Na última semana (de 7 a 13 de junho) o preço do litro da gasolina para o consumidor ia de US$ 0,02 (R$ 0,11) na Venezuela a US$ 3 (R$ 15,4) em Hong Kong, segundo o ranking Global Petrol Prices, que pesquisa os preços em 168 países, semanalmente na maioria deles.

Além da Venezuela, os países onde a gasolina está mais barata são Líbia (2° lugar), Iran (3°), Síria, Argélia, Kuwait, Angola, Nigéria, Turcomenistão e Malásia.

E os lugares onde ela está mais cara são Hong Kong (168º na ordem do mais barato para o mais caro), Noruega (167°), Dinamarca (166º), Finlândia, Islândia, Grécia, Países Baixos, República Central Africana, Mônaco e Cingapura.

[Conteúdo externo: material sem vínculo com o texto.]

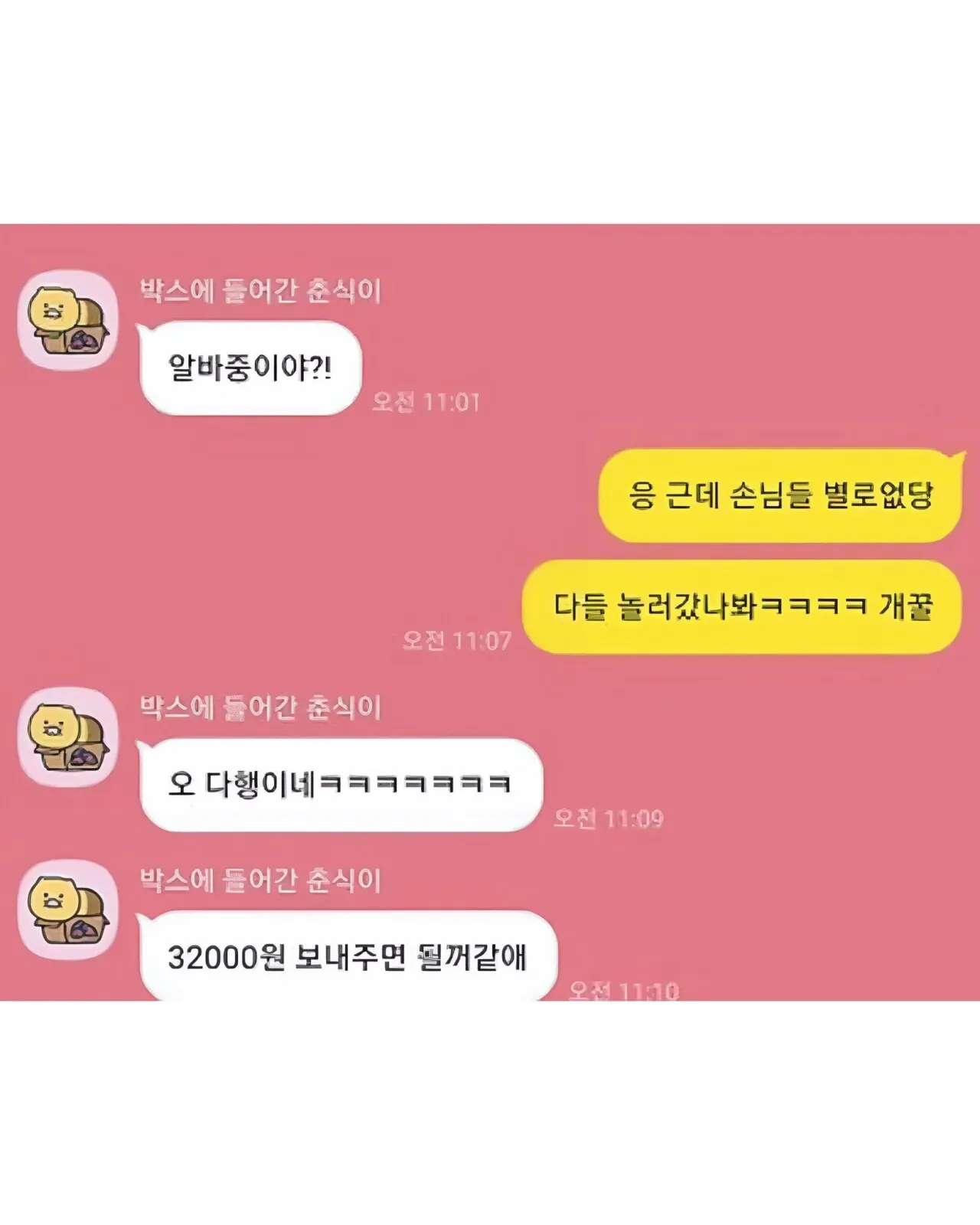Image resolution: width=980 pixels, height=1225 pixels.
Task: Select sender name above 알바중이야?! bubble
Action: pos(260,291)
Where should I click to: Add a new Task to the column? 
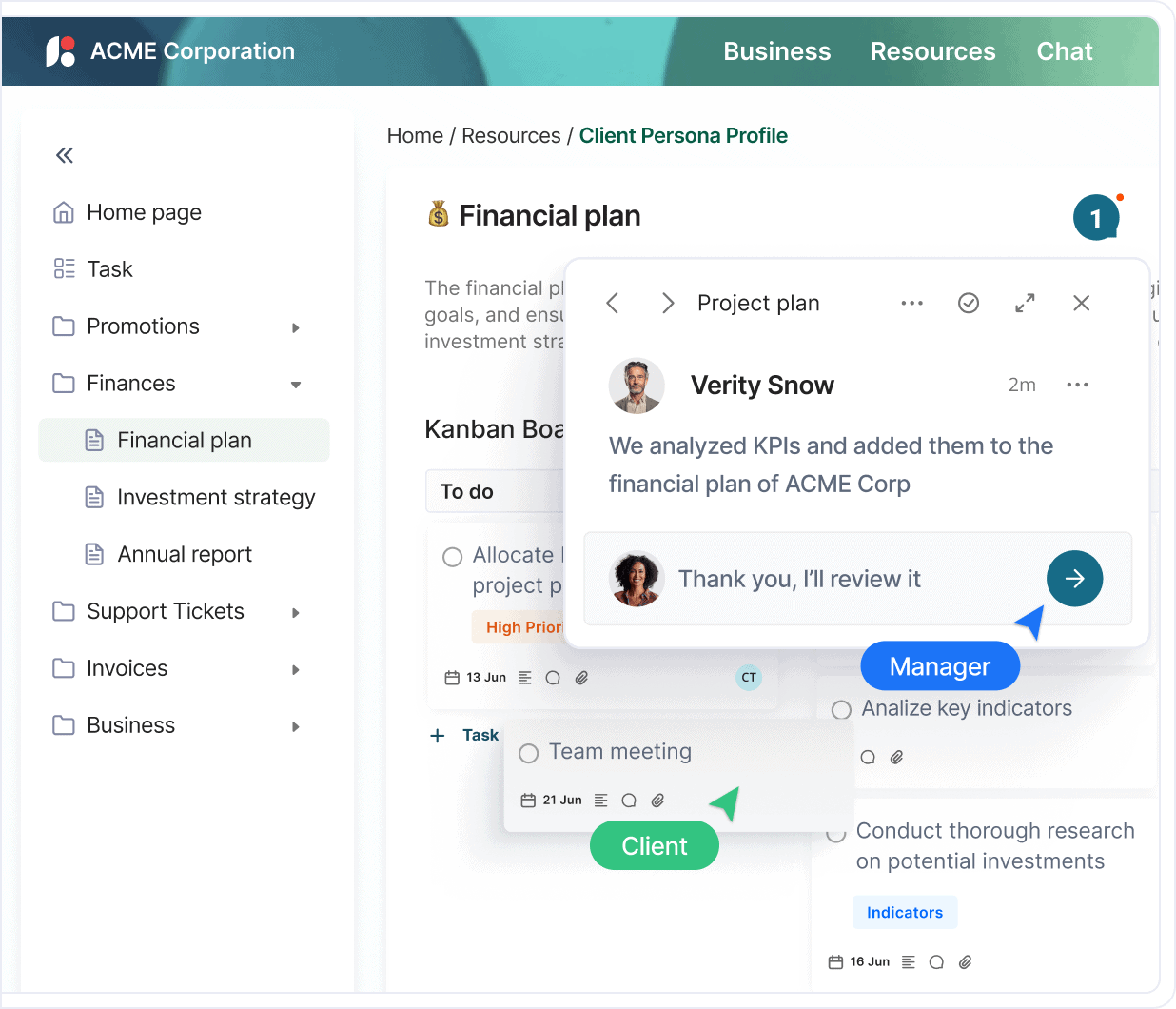tap(464, 735)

E o Brasil? Fica no meio, em 83º lugar, com a gasolina a US$ 1,41 (R$ 7.25) na média — ou pelo menos ficava na semana passada, antes do reajuste anunciado pela Petrobrás de 5,2% no preço do combustível na refinaria (que compõe 38% do valor para o consumidor final). O ranking com os preços para o consumidor desta semana deve sair na segunda (20).

Motivos da variação

O preço do barril de petróleo — definido internacionalmente — é determinado por dois tipos de fatores. “Os fatores endógenos, ou seja, que têm a ver com a própria indústria, como oferta e demanda”, explica o economista Maurício Canêdo, professor da Fundação Getúlio Vargas, “e fatores exógenos, como guerras, ataques terroristas etc.”

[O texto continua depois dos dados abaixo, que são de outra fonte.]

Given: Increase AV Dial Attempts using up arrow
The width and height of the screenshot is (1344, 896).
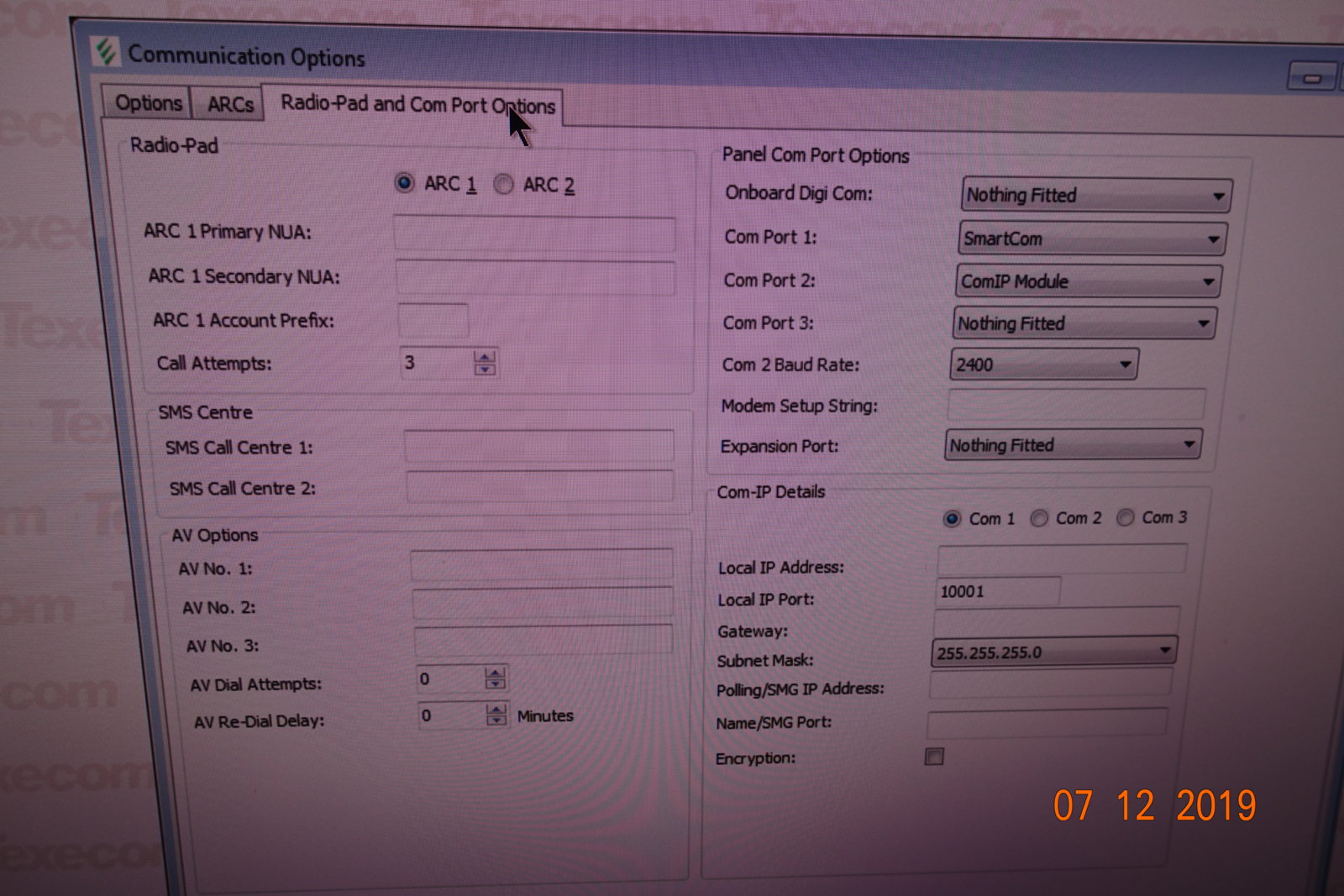Looking at the screenshot, I should point(495,672).
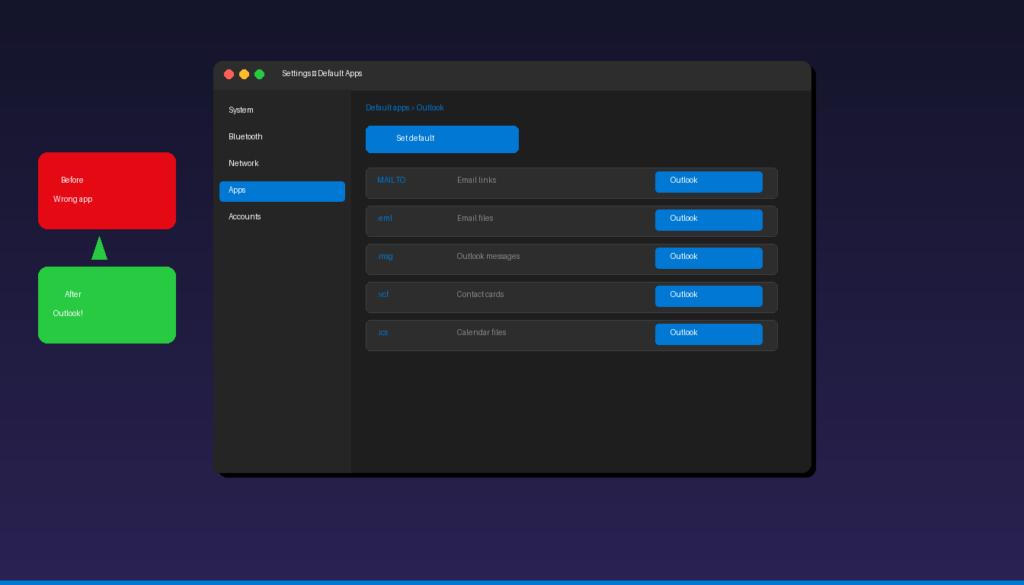Click Outlook next to .msg Outlook messages

point(708,257)
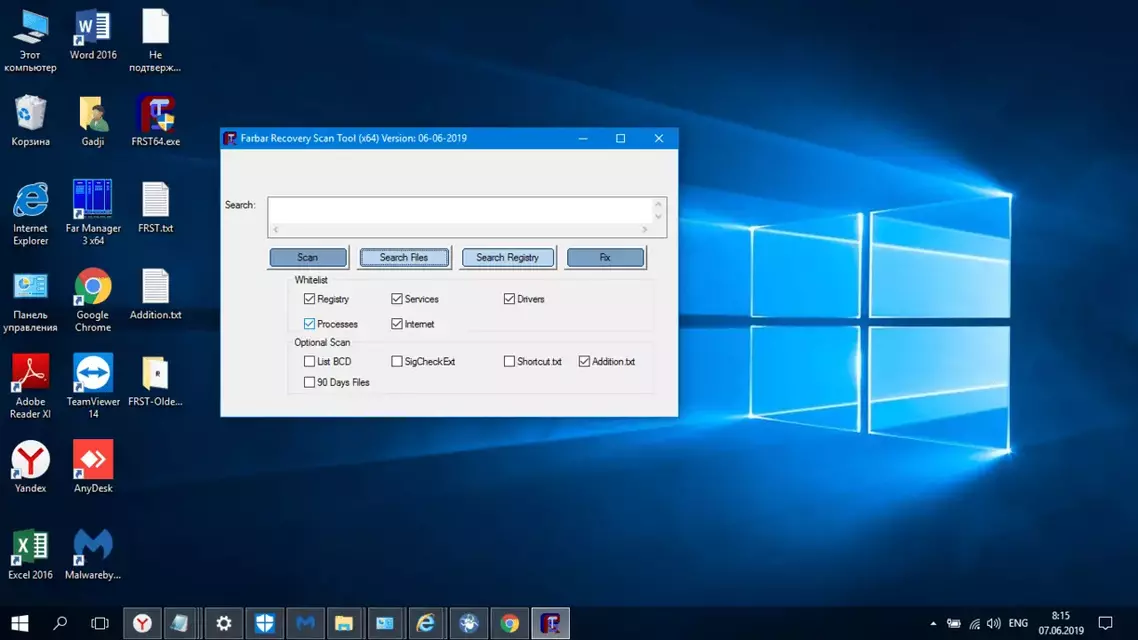Click the Scan button
1138x640 pixels.
click(308, 258)
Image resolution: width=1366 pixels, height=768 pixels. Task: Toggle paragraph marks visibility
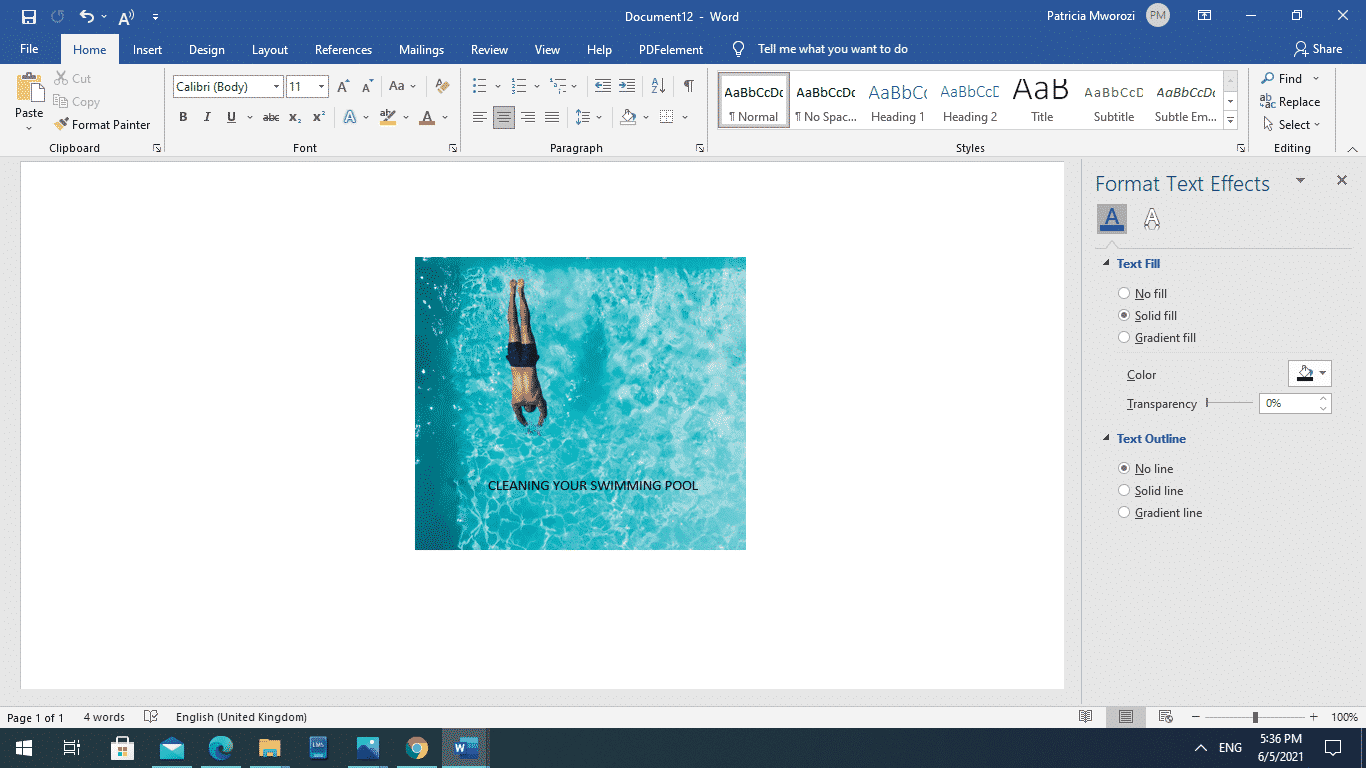click(687, 87)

“No momento, o mundo todo está pagando caro pelo barril de petróleo por causa da guerra (na Ucrânia)”, afirma o economista.

Mas por que, então, a gasolina varia tanto de país para país?

“O preço varia de acordo com o câmbio da moeda local para o dólar — e no momento o real está muito desvalorizado em relação ao dólar”, diz Canêdo, “e de outros fatores como a lógica tributária e as políticas de subsídios de governos nacionais.”